# Fleece dilemma



## shepherd (Feb 25, 2012)

I just finished working on the fleeces to take to NJ sheep and wool this weekend, and found a problem. I have a wether who has a lovely soft fleece, fine crimp, 3+ " staple. He is 7 years old and my mistake was putting him in the field (and shed/feeder) with my horse. I just unrolled his fleece and it is a mess. First of all the shearer just rolled it any-which-way and it was hard to straighten out on the table. And it is filthy and full of VM. I can't possibly clean it up to sell this way and it is a shame. I must go ahead and get things ready for my display (Breed Display) and let it sit for a while.

My only thought is that it could be hand-carded in the raw and offered for sale that way. What do you think? Is that something people might be interested in? I could sit and relax (ha) and flick it lock-by-lock just like they did in the "olden days" and lay the locks in a box.It could them be spun "in the grease" and then washed. My American Miniature Cheviot is not overly greasy and spinning it in the grease is not a gooey problem - just a nice lanolin treatment! I have used it this way in a sheep-to-shawl and it spun beautifully and smoothly. Right now I am sick at heart because it is so nice and I have spent time skirting cleaner fleeces that were not so soft and desirable.

• [WHAT THIS TASK INVOLVES] Continue the forum thread above about the wether's dirty fleece, starting right after its last sentence.

• [RAW DATA]
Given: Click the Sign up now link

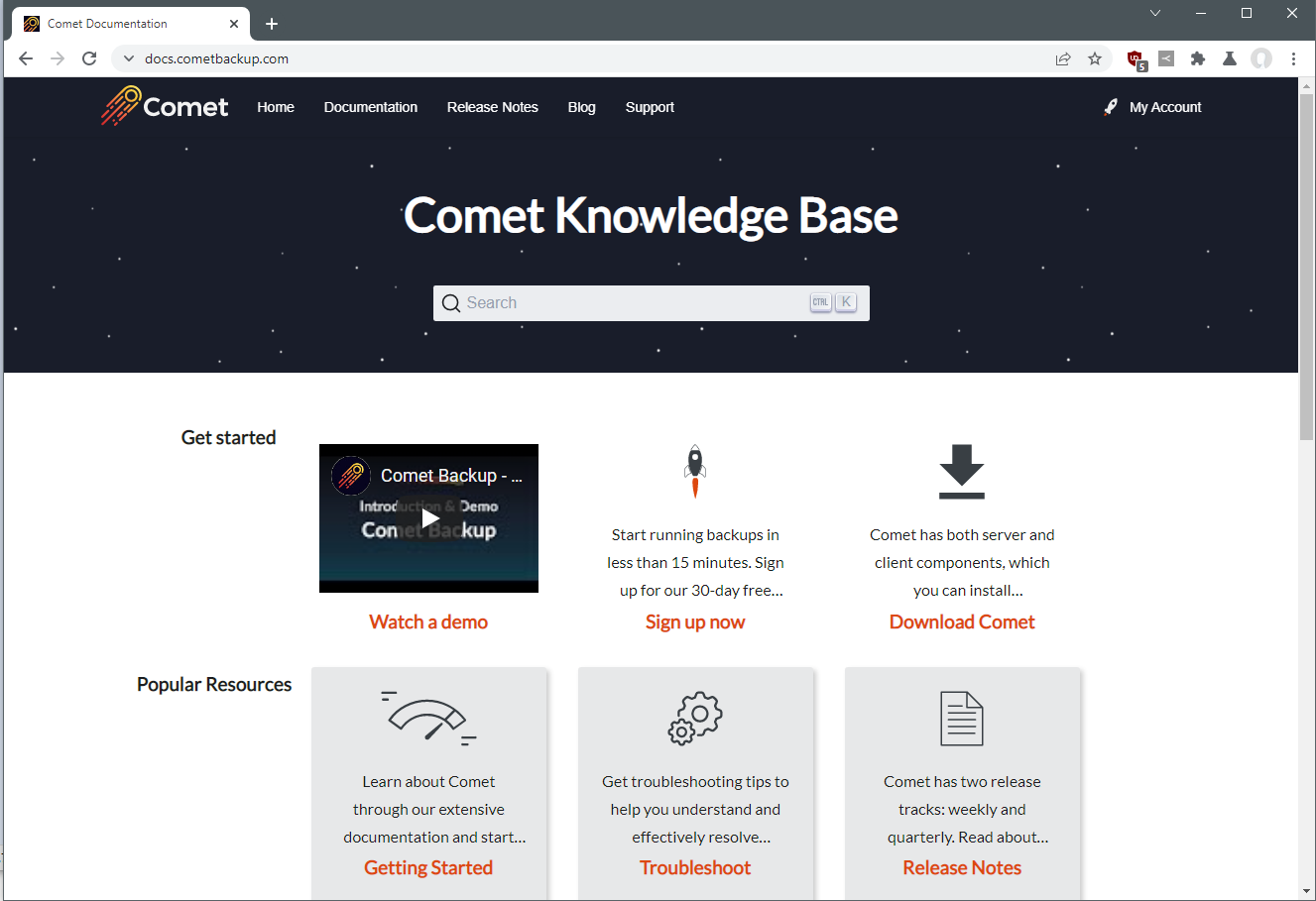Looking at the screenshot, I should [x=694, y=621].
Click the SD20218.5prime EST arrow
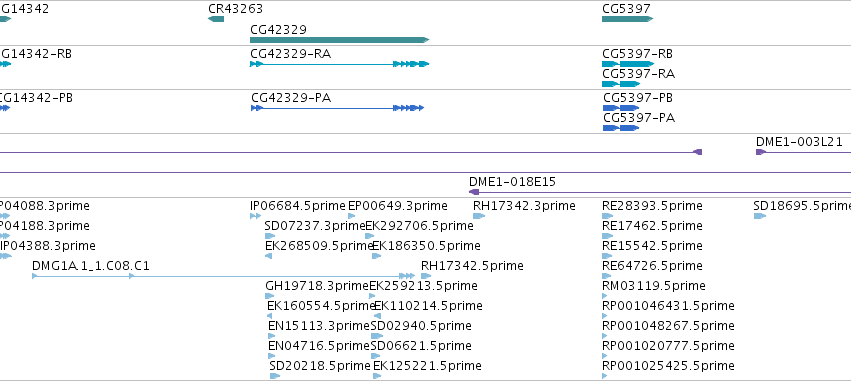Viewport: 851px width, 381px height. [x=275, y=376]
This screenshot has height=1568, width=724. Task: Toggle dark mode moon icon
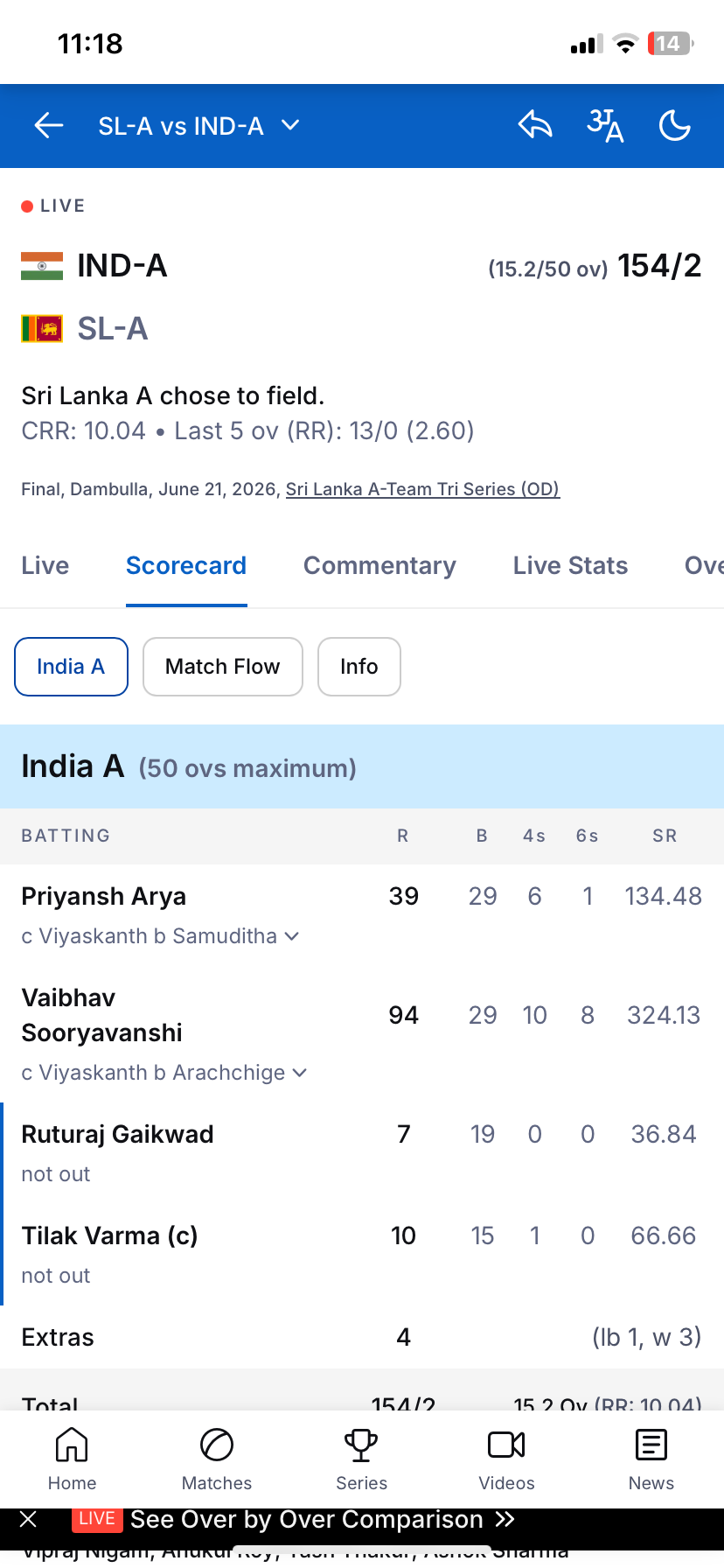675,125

• [TASK ANSWER]
I need a "second opinion" on this. My mind is so muddled up this close to the show with everything to do and the weather in another XXXX heat advisory. I need a calm voice to tell me what to do. This is the show where I make my "hay money" seeing my fleeces and getting them ready this year has been a nightmare. I was on my broken ankle at shearing and had inexperienced help. It was not possible to start my final touches because of the ankle and then the heat problem. DH came to the rescue and brought my skirting table up from the barn and set it up in the sunroom so I could work in A/C during these heat advsory days. That is all that saved me. What a sweetheart.

I will put it aside til after the show, try to concentrate on getting ready otherwise, and wait for my wise friends to tell me what to do to salvage this mess. Now maybe I can relax and fix supper. Love you guys.


----------



## lovethelake (Apr 6, 2011)

That is horrible for you.

What breed?


----------



## kaypriest (Jun 25, 2017)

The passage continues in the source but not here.